Wie kann man denn überhaupt angesichts Verdichtung mit knapper werdendem Raum umgehen und zugleich hohe Siedlungsqualität garantieren?

Dies ist in der Tat eine grosse Herausforderung. Der Boden wird knapper. Und es heisst, wir brauchen mehr Raum, mehr Wohnfläche für die wachsende Bevölkerung. Wenn wir aber Siedlungsfläche sparen wollen, müssten wir eigentlich primär umverteilen. Nicht jedes freie Stückchen Land neu bebauen. Man könnte zum Beispiel über eine progressive Wohnflächensteuer nachdenken, die ab einer bestimmten Quadratmeterobergrenze pro Person erhoben wird. Das wäre ein möglicher marktwirtschaftlicher Hebel. Oder Gemeinden engagieren sich für die Wohnmobilität im Alter – indem sie altersgerechte Wohnungen anbieten, die gegen zu gross gewordene Einfamilienhäuser, in denen nur noch allein stehende Witwen leben, eingetauscht werden können. Klar hängen an einem Haus auch viele Erinnerungen – aber das Problem ist heute, dass attraktive Alternativen meist fehlen. Es sind leider oft finanzielle Gründe, die die Leute daran hindern, diesen Schritt zu machen. 

Sie sprechen die Umverteilung an – hier geht es um den Wohnraum. Die Umverteilung des Strassenraums ist heute in der Verkehrspolitik auch ein wichtiger Kampfbegriff geworden – ein Kampfbegriff, der auf viel Widerstand stösst. Wie kann man das unserer Gesellschaft schmackhaft machen? Wie würden wir von einem Standard profitieren, der die feministischen Perspektiven in der Raumplanung berücksichtigt?

Also – wenn man davon ausgeht, dass die klassisch männliche oder besser: androzentrische Perspektive den gesunden, weissen Mann in den besten Jahren im Blick hat und räumliche Planung massgeblich von dieser Perspektive geleitet wird, dann hat das Schnelle, Höhere, Weitere regelmässig Vorrang, das Langsamere, Tiefere, Nähere wird vernachlässigt. Die feministische Perspektive richtet den Blick aber genau auf das weniger Mobile, nicht nur Gesunde und somit wird mit diesem Blick viel mehr an Bedürfnissen erfasst. Die feministische Perspektive ist differenzierter, weil sie die Menschen in ihrer Vielfalt und in ihren Alltagsrealitäten in den Blick nimmt. 

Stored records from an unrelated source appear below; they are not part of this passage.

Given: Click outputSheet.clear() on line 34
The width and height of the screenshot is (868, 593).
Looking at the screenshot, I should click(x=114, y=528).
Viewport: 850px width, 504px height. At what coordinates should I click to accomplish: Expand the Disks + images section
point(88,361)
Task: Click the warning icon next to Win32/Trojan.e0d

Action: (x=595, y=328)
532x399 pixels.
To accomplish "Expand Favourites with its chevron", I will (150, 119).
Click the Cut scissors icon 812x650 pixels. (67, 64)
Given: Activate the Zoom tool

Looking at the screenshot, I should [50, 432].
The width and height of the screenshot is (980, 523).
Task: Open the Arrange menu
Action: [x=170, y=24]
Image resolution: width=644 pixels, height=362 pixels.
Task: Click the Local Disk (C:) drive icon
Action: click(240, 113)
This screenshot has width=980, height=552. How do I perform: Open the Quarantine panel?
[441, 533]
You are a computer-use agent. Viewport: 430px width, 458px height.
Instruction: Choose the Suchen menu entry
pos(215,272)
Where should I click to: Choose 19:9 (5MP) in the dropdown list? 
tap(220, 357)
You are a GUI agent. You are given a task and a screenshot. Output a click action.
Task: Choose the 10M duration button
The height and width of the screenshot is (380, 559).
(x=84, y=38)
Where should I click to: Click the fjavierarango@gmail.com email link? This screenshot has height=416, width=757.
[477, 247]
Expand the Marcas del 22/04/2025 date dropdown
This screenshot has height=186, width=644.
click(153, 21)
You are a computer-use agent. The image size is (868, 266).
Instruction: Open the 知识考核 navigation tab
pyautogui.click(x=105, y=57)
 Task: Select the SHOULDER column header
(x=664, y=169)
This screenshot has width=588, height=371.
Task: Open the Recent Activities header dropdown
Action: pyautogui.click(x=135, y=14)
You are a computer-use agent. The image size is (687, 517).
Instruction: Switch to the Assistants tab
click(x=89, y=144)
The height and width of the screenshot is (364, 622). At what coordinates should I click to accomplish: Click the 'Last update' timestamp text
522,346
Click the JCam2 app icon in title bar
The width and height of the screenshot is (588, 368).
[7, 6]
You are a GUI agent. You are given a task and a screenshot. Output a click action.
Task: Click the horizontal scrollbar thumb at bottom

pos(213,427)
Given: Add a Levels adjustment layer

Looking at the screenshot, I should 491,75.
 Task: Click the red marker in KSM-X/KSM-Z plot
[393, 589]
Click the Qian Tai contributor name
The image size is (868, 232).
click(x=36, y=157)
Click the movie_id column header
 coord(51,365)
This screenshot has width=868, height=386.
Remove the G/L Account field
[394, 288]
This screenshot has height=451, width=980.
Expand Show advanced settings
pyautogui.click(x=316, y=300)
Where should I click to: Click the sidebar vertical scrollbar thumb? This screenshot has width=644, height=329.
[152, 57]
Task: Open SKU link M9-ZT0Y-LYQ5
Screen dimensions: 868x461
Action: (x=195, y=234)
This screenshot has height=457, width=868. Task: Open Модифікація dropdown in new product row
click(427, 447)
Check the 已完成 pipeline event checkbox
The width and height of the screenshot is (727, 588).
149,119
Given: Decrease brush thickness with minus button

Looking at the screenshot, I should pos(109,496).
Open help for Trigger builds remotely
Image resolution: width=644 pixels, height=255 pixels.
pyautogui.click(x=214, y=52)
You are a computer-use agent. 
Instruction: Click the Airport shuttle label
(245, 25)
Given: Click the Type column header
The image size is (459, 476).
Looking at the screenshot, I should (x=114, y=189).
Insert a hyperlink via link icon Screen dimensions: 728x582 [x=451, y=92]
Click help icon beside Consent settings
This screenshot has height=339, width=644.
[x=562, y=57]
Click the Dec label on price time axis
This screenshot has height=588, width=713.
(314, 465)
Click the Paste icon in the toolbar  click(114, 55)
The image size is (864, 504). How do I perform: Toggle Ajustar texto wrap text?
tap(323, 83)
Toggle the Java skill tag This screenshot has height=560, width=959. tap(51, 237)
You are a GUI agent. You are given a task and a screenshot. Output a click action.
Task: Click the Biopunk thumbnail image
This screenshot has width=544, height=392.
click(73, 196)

Wenn die Planung generell die schwächsten Glieder der Gesellschaft, Kinder, Alte, Nicht-Weisse, Nicht-Eingebürgerte etc. in den Blick nähme, dann wäre eigentlich allen gedient. Beim Strassenraum geht es zum Beispiel darum, ihn unter den Verkehrsteilnehmer:innen und Anwohner:innen bzw. den vielfältigen Bedürfnissen der angrenzenden Nutzungen gleich zu verteilen. Wo das heute nicht der Fall ist, müsste in der Tat umverteilt werden. Zulasten der Autofahrer:innen und zugunsten der vielfältigen langsamen Mobilität: Fussgänger:innen und Velofahrende, Kinderwagen schiebende, auf Rollstuhl angewiesene und an Rollatoren sich fort bewegende Menschen würden profitieren. Aber grundsätzlich auch alle anderen. Denn am Ende sind wir alle auch einmal bedürftig: d.h. auf Care-Arbeiten und Dienste anderer Menschen angewiesen.